3.     Their hair was their covering of modesty and glory.
4.     It was in the Middle Ages, when the Roman Catholic Church had come into existence, that paintings and sculpture began to show women with the covering of a veil in worship.
5.     Some denominations, growing out of Catholicism, retained the practice as religious law.
6.     The city of Corinth had a pagan culture in the first century
7.     Women priestesses and religious prostitutes of the goddess Aphrodite commonly cropped their hair or shaved their heads, as symbol of their profession.
8.     For a Christian woman to “uncover” herself in such a fashion was “shameful” because others may come into wrong conclusions regarding her relationship to her husband.
9.     Today, if the culture is such that a woman who is not covered by a veil is considered to be immoral or showing disrespect for her husband, it would be wise to honour the local custom.
10. Or if some other “symbol” is used in a particular custom to show a woman’s submission to her husband, then it would be preferable to follow the custom.

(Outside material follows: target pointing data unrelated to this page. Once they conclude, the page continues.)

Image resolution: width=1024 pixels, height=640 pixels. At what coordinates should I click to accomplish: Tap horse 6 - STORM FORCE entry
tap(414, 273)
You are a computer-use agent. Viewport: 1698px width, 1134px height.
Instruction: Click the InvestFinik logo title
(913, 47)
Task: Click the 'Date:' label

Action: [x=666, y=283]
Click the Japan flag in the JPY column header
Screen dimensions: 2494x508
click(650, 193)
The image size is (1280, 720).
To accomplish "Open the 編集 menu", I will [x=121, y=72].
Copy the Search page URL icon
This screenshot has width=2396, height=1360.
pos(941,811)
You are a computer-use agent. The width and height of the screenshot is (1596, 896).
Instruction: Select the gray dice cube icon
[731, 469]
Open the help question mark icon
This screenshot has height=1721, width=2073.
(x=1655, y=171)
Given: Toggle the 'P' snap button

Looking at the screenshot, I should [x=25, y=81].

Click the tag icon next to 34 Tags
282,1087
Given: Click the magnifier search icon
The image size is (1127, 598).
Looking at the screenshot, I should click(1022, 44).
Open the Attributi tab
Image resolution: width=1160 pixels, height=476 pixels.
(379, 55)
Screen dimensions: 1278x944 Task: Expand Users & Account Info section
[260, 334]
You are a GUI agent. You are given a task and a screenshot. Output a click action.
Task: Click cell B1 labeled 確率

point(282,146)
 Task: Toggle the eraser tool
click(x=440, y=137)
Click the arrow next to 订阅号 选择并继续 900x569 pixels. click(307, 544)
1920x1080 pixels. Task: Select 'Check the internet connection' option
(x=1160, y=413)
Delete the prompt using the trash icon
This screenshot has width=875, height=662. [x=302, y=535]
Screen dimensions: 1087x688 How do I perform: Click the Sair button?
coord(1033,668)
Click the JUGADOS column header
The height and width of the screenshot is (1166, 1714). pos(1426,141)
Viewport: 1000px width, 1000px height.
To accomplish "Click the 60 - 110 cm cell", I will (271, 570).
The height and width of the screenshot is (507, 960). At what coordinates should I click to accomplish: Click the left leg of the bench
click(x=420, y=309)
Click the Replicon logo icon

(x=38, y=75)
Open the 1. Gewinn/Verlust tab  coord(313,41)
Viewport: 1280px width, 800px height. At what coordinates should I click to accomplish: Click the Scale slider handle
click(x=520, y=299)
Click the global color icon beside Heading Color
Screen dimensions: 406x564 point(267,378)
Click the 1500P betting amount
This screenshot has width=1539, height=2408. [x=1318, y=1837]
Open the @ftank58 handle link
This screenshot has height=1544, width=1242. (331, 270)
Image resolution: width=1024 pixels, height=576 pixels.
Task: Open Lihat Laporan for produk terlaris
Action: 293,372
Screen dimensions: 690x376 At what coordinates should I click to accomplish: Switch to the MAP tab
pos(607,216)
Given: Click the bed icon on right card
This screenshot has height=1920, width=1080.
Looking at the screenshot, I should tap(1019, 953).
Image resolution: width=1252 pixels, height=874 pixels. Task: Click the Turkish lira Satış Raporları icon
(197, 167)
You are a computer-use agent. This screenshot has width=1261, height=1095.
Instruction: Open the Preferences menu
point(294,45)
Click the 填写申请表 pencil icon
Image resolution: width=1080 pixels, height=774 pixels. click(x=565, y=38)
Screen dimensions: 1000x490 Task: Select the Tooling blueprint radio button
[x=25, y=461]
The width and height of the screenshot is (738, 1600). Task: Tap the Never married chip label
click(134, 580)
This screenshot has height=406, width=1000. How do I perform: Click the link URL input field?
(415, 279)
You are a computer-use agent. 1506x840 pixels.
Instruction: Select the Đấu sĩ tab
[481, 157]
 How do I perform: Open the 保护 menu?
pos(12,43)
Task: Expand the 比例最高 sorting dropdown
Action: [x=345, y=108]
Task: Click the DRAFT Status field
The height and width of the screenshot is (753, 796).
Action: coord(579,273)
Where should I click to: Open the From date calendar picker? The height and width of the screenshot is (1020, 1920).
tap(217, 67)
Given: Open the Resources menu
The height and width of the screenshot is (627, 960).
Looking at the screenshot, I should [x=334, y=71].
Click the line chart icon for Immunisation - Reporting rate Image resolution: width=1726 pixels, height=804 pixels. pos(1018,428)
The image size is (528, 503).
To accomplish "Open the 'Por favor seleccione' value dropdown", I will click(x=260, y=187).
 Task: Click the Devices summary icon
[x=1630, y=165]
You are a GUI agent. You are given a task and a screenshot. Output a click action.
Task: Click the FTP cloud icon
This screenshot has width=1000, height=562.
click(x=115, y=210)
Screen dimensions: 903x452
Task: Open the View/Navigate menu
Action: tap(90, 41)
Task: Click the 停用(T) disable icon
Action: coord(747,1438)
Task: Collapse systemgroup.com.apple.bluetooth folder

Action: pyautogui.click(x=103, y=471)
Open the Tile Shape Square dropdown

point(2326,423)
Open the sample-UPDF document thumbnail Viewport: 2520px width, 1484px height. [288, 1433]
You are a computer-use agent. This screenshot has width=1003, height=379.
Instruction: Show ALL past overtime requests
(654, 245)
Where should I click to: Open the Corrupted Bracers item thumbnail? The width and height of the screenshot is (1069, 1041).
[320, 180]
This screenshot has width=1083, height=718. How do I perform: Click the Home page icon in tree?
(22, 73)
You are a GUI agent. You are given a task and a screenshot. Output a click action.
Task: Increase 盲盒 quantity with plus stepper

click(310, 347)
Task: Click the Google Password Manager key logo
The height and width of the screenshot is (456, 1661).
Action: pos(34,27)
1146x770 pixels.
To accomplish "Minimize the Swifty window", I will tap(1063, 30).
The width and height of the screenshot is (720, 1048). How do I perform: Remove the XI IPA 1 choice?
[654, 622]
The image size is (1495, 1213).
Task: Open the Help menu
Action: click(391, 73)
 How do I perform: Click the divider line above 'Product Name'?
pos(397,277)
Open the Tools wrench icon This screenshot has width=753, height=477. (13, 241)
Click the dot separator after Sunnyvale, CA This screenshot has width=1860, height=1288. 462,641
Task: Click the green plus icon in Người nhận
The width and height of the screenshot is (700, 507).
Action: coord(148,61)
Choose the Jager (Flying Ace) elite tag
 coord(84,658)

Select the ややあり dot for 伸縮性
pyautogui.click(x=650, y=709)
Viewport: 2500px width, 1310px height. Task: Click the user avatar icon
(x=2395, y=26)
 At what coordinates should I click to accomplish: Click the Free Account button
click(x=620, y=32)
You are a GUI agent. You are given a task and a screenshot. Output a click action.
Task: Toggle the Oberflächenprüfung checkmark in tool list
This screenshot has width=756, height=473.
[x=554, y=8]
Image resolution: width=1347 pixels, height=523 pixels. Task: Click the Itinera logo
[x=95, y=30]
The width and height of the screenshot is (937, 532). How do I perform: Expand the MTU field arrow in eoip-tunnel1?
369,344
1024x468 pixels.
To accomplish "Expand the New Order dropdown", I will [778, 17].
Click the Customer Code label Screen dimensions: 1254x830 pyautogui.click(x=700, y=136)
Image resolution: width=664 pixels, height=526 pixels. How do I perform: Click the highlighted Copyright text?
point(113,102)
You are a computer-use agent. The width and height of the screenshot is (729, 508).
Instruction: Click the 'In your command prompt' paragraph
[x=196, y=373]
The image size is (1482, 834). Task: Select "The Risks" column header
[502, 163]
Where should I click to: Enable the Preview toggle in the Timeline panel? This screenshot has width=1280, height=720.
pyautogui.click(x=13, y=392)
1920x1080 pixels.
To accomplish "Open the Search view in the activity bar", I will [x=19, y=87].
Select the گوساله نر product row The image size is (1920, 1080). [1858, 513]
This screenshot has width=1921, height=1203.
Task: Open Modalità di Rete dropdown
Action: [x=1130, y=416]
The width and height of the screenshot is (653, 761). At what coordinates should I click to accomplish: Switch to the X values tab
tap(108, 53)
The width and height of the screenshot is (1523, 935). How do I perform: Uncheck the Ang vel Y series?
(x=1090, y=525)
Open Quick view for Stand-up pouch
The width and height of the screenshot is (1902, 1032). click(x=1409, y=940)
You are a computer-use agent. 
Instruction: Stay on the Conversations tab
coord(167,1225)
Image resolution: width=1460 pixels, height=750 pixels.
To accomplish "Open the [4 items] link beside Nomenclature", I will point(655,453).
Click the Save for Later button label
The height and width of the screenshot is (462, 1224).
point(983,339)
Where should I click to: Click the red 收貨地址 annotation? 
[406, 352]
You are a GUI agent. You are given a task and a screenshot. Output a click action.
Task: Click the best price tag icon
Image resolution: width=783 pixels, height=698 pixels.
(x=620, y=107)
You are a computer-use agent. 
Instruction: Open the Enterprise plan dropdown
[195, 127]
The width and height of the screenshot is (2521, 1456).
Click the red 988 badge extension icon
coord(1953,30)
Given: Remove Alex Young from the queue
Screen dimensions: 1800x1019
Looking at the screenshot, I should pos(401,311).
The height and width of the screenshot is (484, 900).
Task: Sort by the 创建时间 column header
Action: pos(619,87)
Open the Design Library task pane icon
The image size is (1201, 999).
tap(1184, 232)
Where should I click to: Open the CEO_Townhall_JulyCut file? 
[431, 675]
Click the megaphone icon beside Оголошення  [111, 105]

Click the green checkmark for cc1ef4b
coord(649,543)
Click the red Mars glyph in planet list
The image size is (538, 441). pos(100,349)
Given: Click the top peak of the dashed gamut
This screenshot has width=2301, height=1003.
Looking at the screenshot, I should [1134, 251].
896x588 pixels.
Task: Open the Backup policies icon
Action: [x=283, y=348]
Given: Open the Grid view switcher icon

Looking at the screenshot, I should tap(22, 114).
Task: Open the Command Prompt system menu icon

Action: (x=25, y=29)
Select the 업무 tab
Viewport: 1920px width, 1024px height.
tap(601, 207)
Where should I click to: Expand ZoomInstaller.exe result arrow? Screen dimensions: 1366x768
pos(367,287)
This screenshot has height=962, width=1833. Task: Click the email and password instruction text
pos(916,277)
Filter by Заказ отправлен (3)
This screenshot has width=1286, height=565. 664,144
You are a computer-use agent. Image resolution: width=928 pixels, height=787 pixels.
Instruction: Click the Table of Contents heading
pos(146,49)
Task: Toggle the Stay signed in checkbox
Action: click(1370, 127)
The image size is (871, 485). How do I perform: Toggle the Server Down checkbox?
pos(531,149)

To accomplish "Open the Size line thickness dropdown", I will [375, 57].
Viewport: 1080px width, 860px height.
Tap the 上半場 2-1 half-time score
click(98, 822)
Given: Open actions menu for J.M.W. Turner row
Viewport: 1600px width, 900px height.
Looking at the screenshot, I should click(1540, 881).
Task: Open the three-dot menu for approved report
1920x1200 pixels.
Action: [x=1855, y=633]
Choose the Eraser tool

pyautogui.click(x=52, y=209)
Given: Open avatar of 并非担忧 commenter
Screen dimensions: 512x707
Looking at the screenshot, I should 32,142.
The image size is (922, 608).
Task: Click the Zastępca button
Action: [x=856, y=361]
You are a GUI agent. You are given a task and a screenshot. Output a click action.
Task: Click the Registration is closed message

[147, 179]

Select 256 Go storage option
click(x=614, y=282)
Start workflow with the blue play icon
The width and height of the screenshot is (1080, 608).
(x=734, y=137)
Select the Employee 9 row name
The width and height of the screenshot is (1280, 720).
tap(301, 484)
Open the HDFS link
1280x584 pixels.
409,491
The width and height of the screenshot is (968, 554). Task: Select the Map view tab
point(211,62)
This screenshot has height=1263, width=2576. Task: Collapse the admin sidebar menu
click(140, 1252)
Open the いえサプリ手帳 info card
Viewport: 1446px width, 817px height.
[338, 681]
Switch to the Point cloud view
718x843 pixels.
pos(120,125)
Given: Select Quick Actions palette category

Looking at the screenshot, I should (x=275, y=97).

 ____________________________________
                                                               
In first century culture, it was considered a mark of respect for a man to remove his turban in the presence of a superior. Similarly, a man should remove his head covering when he came into God's presence in prayer. Additionally, it was the custom of pagan men to cover themselves while praying, so as to avoid distractions. Thus, men should remove their head coverings to avoid any association with paganism.
Jewish women did not normally wear veils, but reputable Greek and Roman women did. A woman's veil was a symbol of her modesty and respect for her husband. For a Corinthian woman to remove her veil in public would have been an insult to her husband and an affront to the Greek/Roman society in which she lived. Paul strongly discouraged any such rebellion or hint of scandal within the churches. In addition, some pagan priestesses removed their veils and wore their hair disheveled when prophesying. Thus, women should remain veiled while praying or prophesying to avoid any association with paganism.
It must have been a great disgrace for a woman to shave her head. So, Paul made the comparison that removing one's veil while praying or prophesying would be an equally great disgrace.